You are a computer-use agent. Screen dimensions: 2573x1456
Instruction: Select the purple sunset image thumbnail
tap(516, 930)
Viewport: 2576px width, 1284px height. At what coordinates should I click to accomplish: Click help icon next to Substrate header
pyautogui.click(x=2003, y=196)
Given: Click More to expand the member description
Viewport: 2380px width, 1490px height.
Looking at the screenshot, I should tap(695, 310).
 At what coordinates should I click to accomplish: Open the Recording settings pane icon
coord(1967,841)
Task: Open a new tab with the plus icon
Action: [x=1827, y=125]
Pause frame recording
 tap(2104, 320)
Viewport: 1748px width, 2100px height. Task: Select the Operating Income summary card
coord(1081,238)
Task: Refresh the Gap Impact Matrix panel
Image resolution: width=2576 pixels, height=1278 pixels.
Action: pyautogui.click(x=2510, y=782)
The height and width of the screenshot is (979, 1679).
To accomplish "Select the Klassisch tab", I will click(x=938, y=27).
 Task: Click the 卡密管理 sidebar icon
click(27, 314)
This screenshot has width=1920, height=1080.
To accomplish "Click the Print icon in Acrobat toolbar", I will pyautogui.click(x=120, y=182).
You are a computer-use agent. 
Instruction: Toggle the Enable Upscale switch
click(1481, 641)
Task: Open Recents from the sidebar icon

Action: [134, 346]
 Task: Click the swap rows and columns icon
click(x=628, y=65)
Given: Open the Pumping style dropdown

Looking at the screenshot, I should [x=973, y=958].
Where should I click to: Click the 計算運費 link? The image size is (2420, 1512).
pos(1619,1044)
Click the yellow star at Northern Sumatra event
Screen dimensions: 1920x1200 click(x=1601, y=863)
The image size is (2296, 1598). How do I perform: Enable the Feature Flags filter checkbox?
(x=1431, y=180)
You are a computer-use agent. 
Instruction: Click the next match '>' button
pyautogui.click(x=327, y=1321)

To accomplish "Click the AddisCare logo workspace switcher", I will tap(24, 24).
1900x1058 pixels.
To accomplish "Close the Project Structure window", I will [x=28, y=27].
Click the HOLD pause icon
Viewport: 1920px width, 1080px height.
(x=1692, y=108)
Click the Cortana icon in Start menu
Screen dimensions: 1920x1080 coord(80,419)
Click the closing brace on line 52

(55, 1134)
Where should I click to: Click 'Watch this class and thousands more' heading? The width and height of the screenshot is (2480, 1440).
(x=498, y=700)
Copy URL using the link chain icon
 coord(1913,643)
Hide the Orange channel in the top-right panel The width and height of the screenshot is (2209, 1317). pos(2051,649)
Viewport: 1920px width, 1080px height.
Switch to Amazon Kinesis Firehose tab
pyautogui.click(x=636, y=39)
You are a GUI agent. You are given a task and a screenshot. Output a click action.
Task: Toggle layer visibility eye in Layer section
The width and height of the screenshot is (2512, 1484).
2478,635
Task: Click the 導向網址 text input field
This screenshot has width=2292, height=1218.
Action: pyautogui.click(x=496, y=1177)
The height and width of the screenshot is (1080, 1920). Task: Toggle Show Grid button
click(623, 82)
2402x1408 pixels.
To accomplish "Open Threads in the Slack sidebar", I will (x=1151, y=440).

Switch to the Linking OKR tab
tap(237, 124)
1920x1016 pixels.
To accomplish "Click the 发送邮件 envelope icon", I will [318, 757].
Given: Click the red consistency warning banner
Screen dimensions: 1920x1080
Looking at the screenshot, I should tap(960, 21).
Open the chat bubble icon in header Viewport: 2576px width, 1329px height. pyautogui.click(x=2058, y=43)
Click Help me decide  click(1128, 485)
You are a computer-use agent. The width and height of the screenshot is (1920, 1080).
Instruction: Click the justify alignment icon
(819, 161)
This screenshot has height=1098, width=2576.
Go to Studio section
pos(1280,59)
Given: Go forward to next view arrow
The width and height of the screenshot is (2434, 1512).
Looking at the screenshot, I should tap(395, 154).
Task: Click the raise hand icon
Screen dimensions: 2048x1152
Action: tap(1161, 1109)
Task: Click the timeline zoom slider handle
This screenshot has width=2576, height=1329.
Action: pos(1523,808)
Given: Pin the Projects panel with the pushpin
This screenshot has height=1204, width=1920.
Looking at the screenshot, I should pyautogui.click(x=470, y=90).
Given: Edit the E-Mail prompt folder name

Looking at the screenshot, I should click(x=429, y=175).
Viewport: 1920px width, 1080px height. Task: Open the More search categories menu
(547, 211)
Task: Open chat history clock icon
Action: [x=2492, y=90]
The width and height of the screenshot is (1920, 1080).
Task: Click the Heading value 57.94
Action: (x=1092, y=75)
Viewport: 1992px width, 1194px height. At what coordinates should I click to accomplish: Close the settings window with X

Brief:
All of the records need to be transcribed exactly.

Exercise result:
You are a computer-use agent. Screen dimensions: 2573x1456
Instruction: Select the purple sunset image thumbnail
tap(516, 930)
Viewport: 2576px width, 1284px height. At what coordinates should I click to accomplish: Click help icon next to Substrate header
pyautogui.click(x=2003, y=196)
Given: Click More to expand the member description
Viewport: 2380px width, 1490px height.
Looking at the screenshot, I should tap(695, 310).
 At what coordinates should I click to accomplish: Open the Recording settings pane icon
coord(1967,841)
Task: Open a new tab with the plus icon
Action: [x=1827, y=125]
Pause frame recording
 tap(2104, 320)
Viewport: 1748px width, 2100px height. Task: Select the Operating Income summary card
coord(1081,238)
Task: Refresh the Gap Impact Matrix panel
Image resolution: width=2576 pixels, height=1278 pixels.
Action: pyautogui.click(x=2510, y=782)
The height and width of the screenshot is (979, 1679).
To accomplish "Select the Klassisch tab", I will click(x=938, y=27).
 Task: Click the 卡密管理 sidebar icon
click(27, 314)
This screenshot has width=1920, height=1080.
To accomplish "Click the Print icon in Acrobat toolbar", I will pyautogui.click(x=120, y=182).
You are a computer-use agent. 
Instruction: Toggle the Enable Upscale switch
click(1481, 641)
Task: Open Recents from the sidebar icon

Action: [134, 346]
 Task: Click the swap rows and columns icon
click(x=628, y=65)
Given: Open the Pumping style dropdown

Looking at the screenshot, I should [x=973, y=958].
Where should I click to: Click the 計算運費 link? The image size is (2420, 1512).
pos(1619,1044)
Click the yellow star at Northern Sumatra event
Screen dimensions: 1920x1200 click(x=1601, y=863)
The image size is (2296, 1598). How do I perform: Enable the Feature Flags filter checkbox?
(x=1431, y=180)
You are a computer-use agent. 
Instruction: Click the next match '>' button
pyautogui.click(x=327, y=1321)

To accomplish "Click the AddisCare logo workspace switcher", I will tap(24, 24).
1900x1058 pixels.
To accomplish "Close the Project Structure window", I will [x=28, y=27].
Click the HOLD pause icon
Viewport: 1920px width, 1080px height.
(x=1692, y=108)
Click the Cortana icon in Start menu
Screen dimensions: 1920x1080 coord(80,419)
Click the closing brace on line 52

(55, 1134)
Where should I click to: Click 'Watch this class and thousands more' heading? The width and height of the screenshot is (2480, 1440).
(x=498, y=700)
Copy URL using the link chain icon
 coord(1913,643)
Hide the Orange channel in the top-right panel The width and height of the screenshot is (2209, 1317). pos(2051,649)
Viewport: 1920px width, 1080px height.
Switch to Amazon Kinesis Firehose tab
pyautogui.click(x=636, y=39)
You are a GUI agent. You are given a task and a screenshot. Output a click action.
Task: Toggle layer visibility eye in Layer section
The width and height of the screenshot is (2512, 1484).
2478,635
Task: Click the 導向網址 text input field
This screenshot has width=2292, height=1218.
Action: pyautogui.click(x=496, y=1177)
The height and width of the screenshot is (1080, 1920). Task: Toggle Show Grid button
click(623, 82)
2402x1408 pixels.
To accomplish "Open Threads in the Slack sidebar", I will (x=1151, y=440).

Switch to the Linking OKR tab
tap(237, 124)
1920x1016 pixels.
To accomplish "Click the 发送邮件 envelope icon", I will [318, 757].
Given: Click the red consistency warning banner
Screen dimensions: 1920x1080
Looking at the screenshot, I should tap(960, 21).
Open the chat bubble icon in header Viewport: 2576px width, 1329px height. pyautogui.click(x=2058, y=43)
Click Help me decide  click(1128, 485)
You are a computer-use agent. The width and height of the screenshot is (1920, 1080).
Instruction: Click the justify alignment icon
(819, 161)
This screenshot has height=1098, width=2576.
Go to Studio section
pos(1280,59)
Given: Go forward to next view arrow
The width and height of the screenshot is (2434, 1512).
Looking at the screenshot, I should tap(395, 154).
Task: Click the raise hand icon
Screen dimensions: 2048x1152
Action: tap(1161, 1109)
Task: Click the timeline zoom slider handle
This screenshot has width=2576, height=1329.
Action: pos(1523,808)
Given: Pin the Projects panel with the pushpin
This screenshot has height=1204, width=1920.
Looking at the screenshot, I should pyautogui.click(x=470, y=90).
Given: Edit the E-Mail prompt folder name

Looking at the screenshot, I should click(x=429, y=175).
Viewport: 1920px width, 1080px height. Task: Open the More search categories menu
(547, 211)
Task: Open chat history clock icon
Action: [x=2492, y=90]
The width and height of the screenshot is (1920, 1080).
Task: Click the Heading value 57.94
Action: (x=1092, y=75)
Viewport: 1992px width, 1194px height. At what coordinates should I click to accomplish: Close the settings window with X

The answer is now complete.